- **EXERCISE REQUIREMENTS**: Every line below must be reproduced exactly; no pictures are to be included.

*** Opening of RECORDS TO PROCESS ***

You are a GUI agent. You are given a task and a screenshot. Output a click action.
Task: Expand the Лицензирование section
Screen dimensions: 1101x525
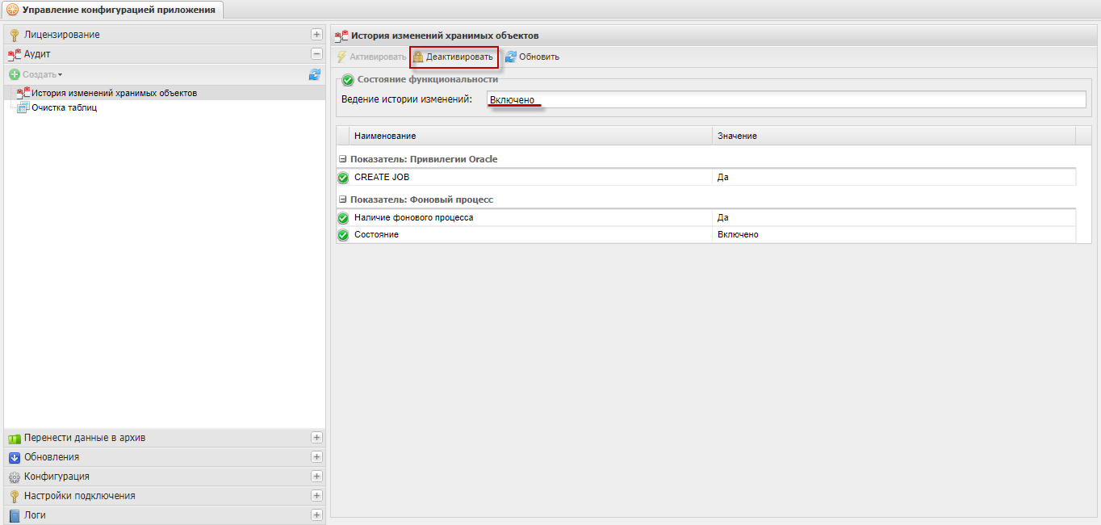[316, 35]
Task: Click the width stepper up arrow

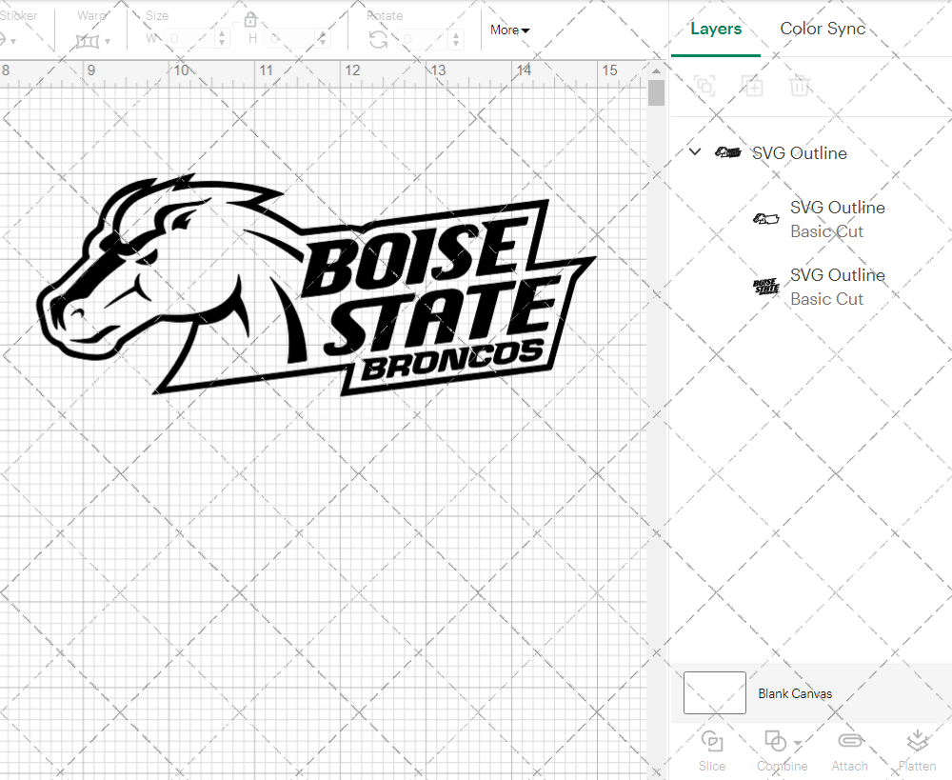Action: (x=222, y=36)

*** Close of RECORDS TO PROCESS ***

- **OUTPUT BELOW**:
You are a GUI agent. You are given a task and a screenshot. Output a click action.
Task: Expand the Лицензирование section
Screen dimensions: 1101x525
[316, 35]
Task: Click the width stepper up arrow

Action: (x=222, y=36)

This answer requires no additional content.